▶
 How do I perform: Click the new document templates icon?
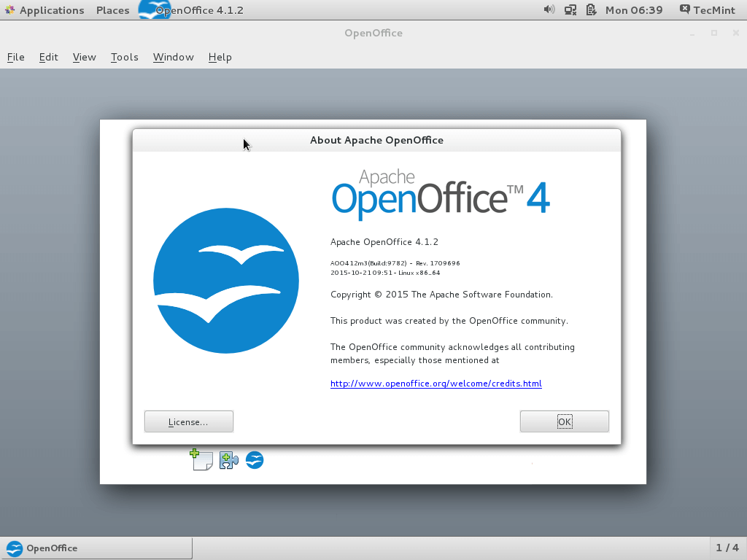[201, 459]
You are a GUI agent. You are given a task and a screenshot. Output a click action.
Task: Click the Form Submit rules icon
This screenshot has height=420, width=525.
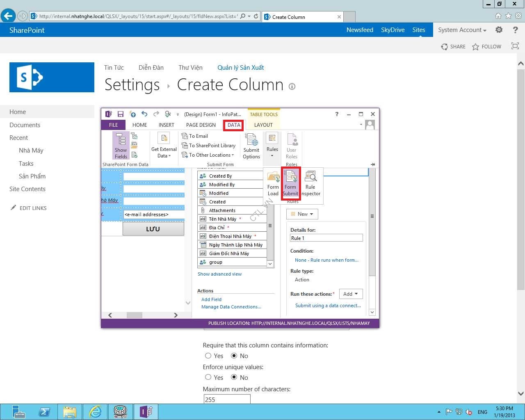290,183
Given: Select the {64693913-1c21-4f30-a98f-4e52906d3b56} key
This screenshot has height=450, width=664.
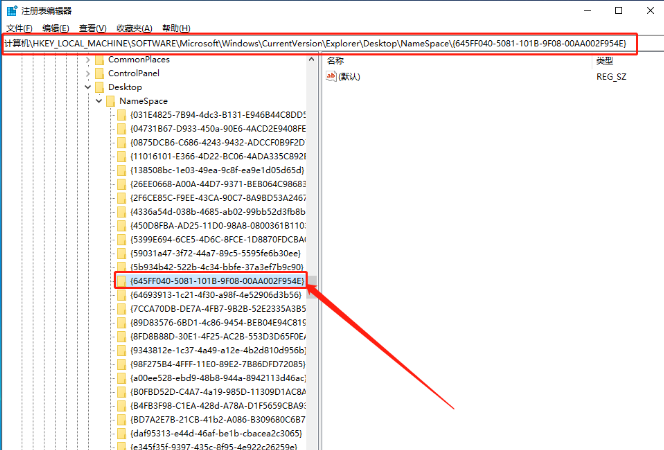Looking at the screenshot, I should coord(216,295).
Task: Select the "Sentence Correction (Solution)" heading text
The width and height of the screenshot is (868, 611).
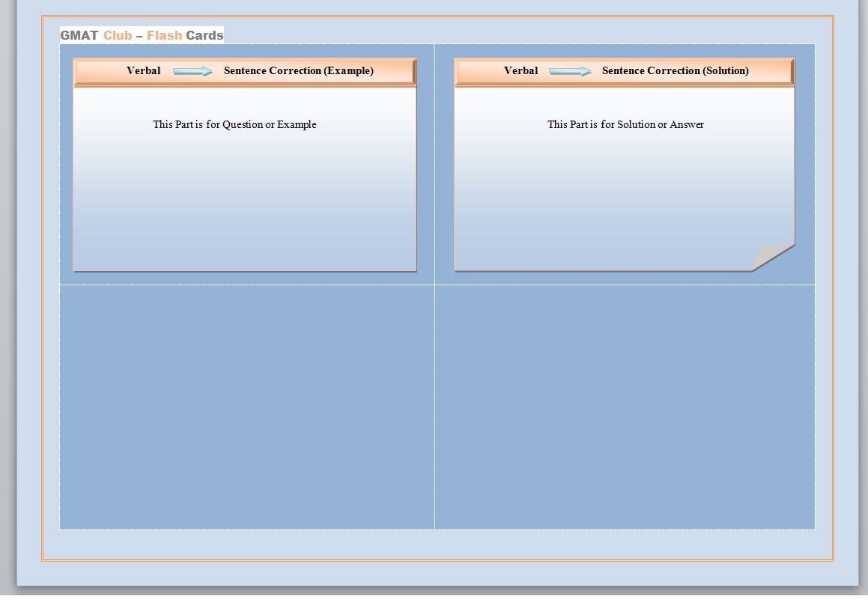Action: click(x=675, y=71)
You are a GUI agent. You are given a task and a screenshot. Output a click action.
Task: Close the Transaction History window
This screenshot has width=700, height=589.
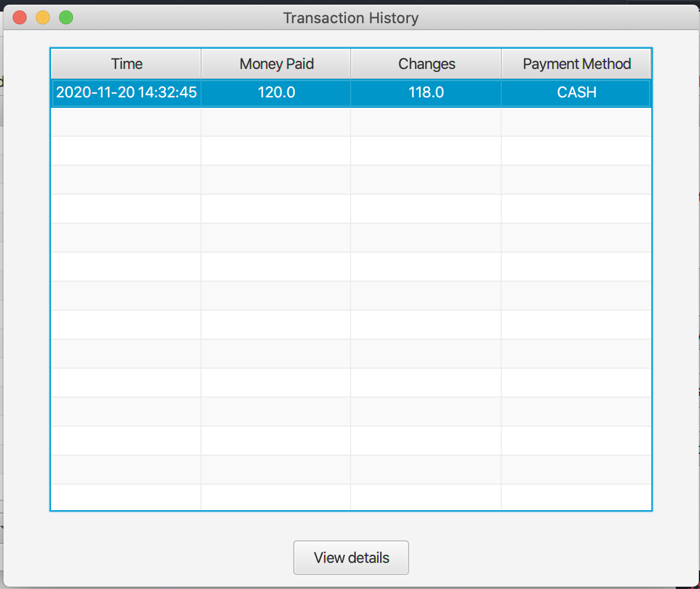point(19,17)
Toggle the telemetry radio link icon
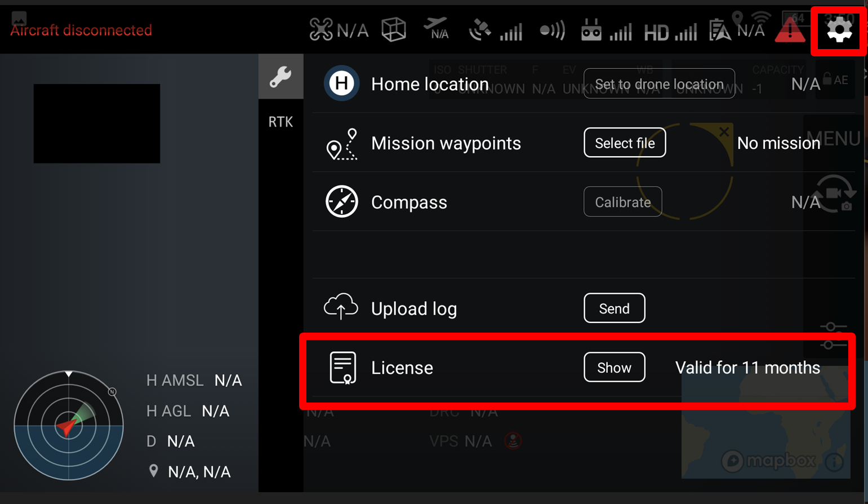 [552, 29]
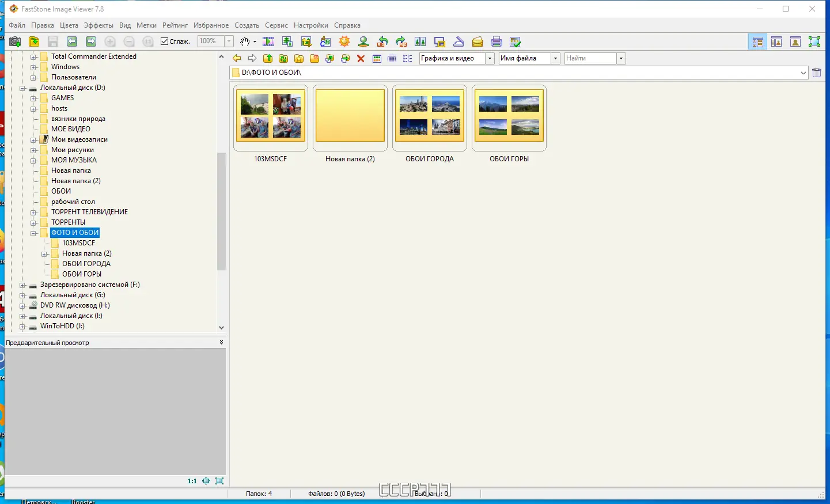The height and width of the screenshot is (504, 830).
Task: Select the crop board tool icon
Action: 306,41
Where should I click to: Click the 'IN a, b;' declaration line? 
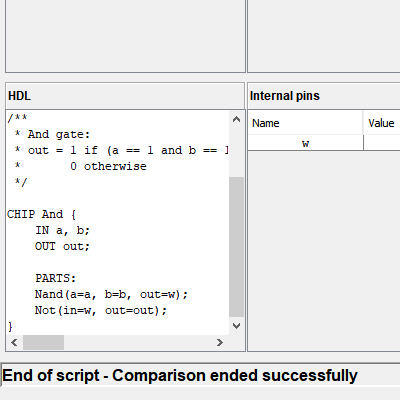[62, 230]
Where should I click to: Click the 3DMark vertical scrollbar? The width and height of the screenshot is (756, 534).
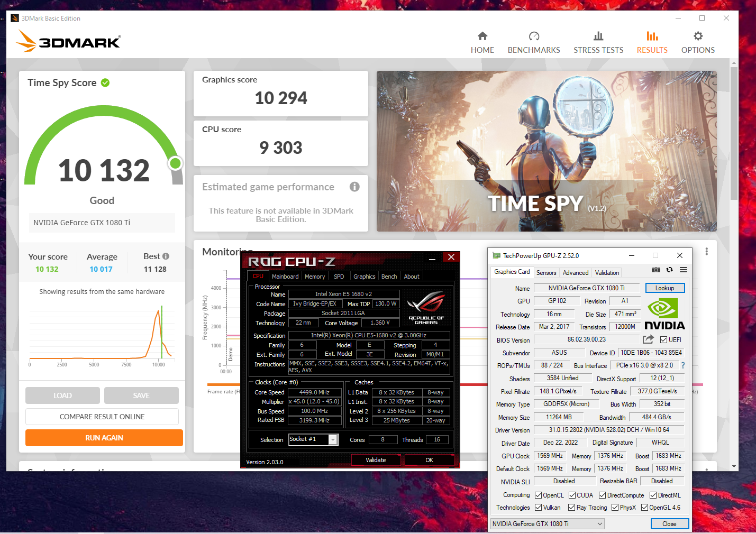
◀
- What the task requires -
Only text belongs in the copy: repeat each line of the data exactly and leave out the pictures.

- Output of the task -
 How do I perform: Click the new document templates icon?
[201, 459]
You are a GUI agent. You are given a task and a screenshot. Output a click action.
Task: Click the Form Submit rules icon
This screenshot has height=420, width=525.
290,183
Given: Select the {64693913-1c21-4f30-a98f-4e52906d3b56} key
This screenshot has height=450, width=664.
Looking at the screenshot, I should coord(216,295).
Task: Select the "Sentence Correction (Solution)" heading text
The width and height of the screenshot is (868, 611).
Action: click(x=675, y=71)
You are a GUI agent. You are given a task and a screenshot. Output a click action.
Task: Close the Transaction History window
This screenshot has width=700, height=589.
point(19,17)
Toggle the telemetry radio link icon
 [552, 29]
The height and width of the screenshot is (504, 830).
Task: Select the crop board tool icon
Action: 306,41
Where should I click to: Click the 'IN a, b;' declaration line? 
[62, 230]
Where should I click to: Click the 3DMark vertical scrollbar? The width and height of the screenshot is (756, 534).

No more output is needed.